Même encore à ce moment ils eussent pu nous massacrer s’ils avaient pris
l’initiative de faire amener quelques mortiers. Ce fut une tâche malaisée de
ramener vers l’arrière les blessés par l’étroite tranchée bondée d’hommes. Je
vis râler un pauvre diable, la culotte noire de sang, renversé à bas de sa
civière, agonisant. Il fallait porter les blessés sur un long parcours, un
kilomètre ou plus, car, même lorsqu’il existait une route, les voitures
d’ambulance ne venaient jamais très près des premières lignes. Quand elles en
approchaient trop, les fascistes avaient la manie de les canonner – ce qui
était du reste justifiable, car personne dans la guerre moderne ne se fait
scrupule d’employer une ambulance pour transporter des munitions.
Et puis, la nuit suivante, l’attente, dans la Torre
Fabián, de l’attaque dont le contrordre fut donné au dernier moment par
sans-fil. Dans la grange où nous attendions, il y avait, par terre, sous une
mince couche de menue paille, une épaisse litière d’ossements – ossements
humains et ossements de vaches mêlés – et l’endroit était infesté de rats.
Ces immondes bêtes sortaient du sol en foule, il en grouillait partout.
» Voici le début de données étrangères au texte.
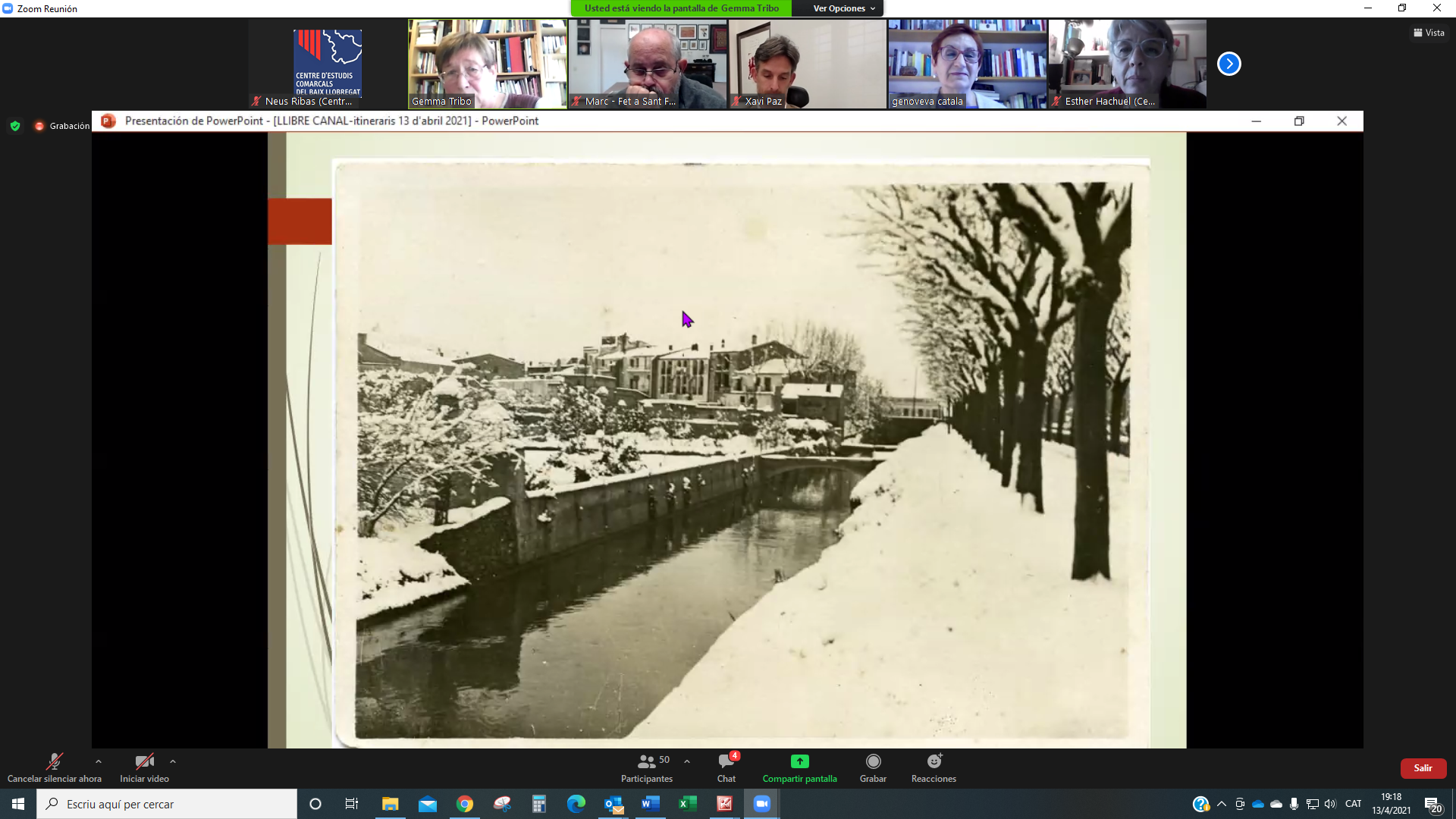Select Gemma Tribo video thumbnail
1456x819 pixels.
488,64

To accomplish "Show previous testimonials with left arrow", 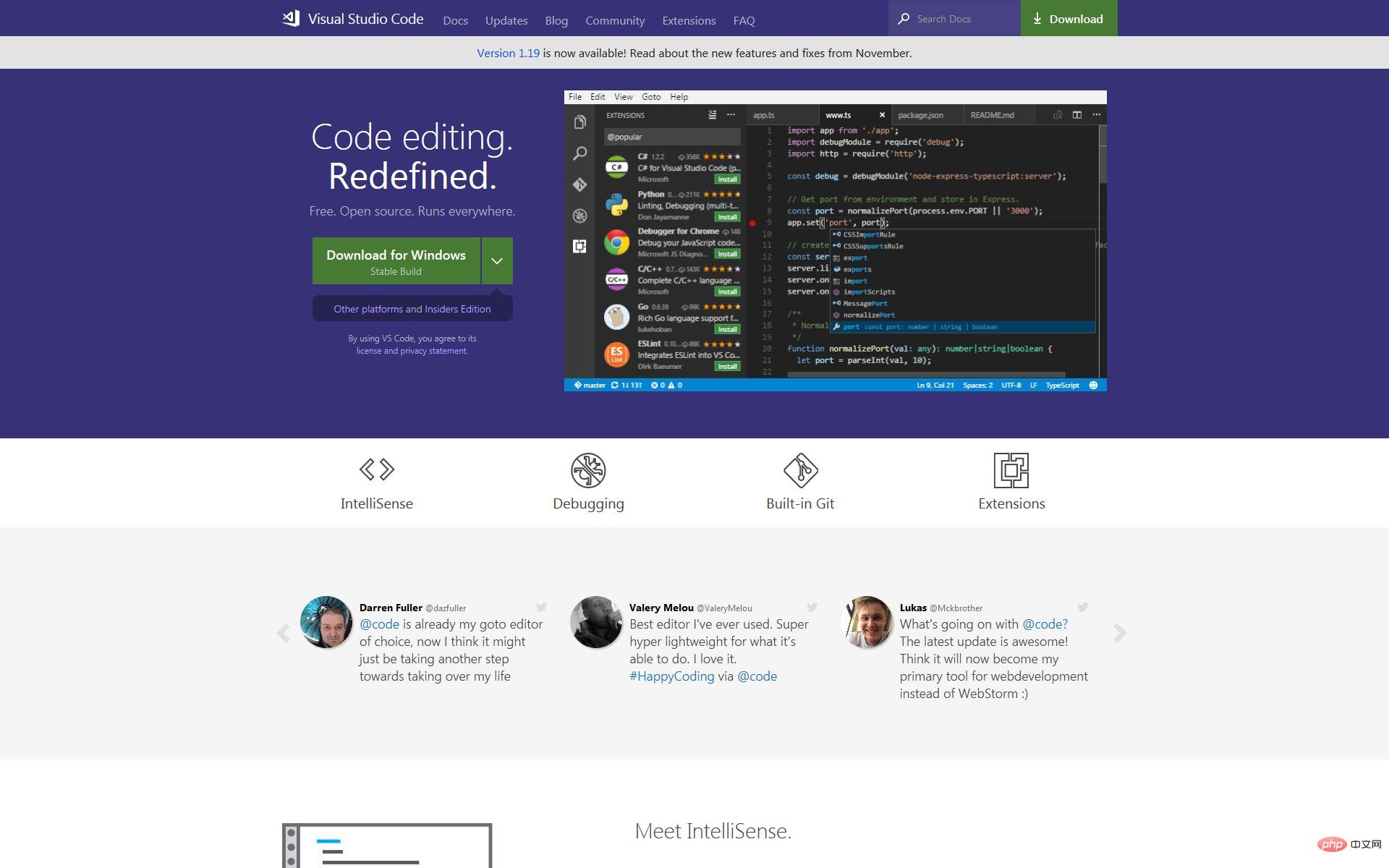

S’il y
a une chose entre toutes dont j’ai horreur, c’est bien qu’un rat me trotte
dessus dans l’obscurité. J’eus en tout cas la satisfaction d’en atteindre un
d’un bon coup de poing qui l’envoya en l’air.
Et puis l’attente, à cinquante ou soixante mètres du parapet
fasciste, du signal de l’assaut. Une longue ligne d’hommes tapis dans un fossé
d’irrigation, avec les baïonnettes qui émergent et le blanc des yeux qui luit
dans le noir. Kopp et Benjamin accroupetonnés derrière nous, à côté d’un homme
portant, attaché aux épaules par une courroie, un poste récepteur de T.S.F. À
l’horizon, du côté de l’ouest, les éclairs roses des coups de canon suivis à
intervalles de quelques secondes d’énormes explosions.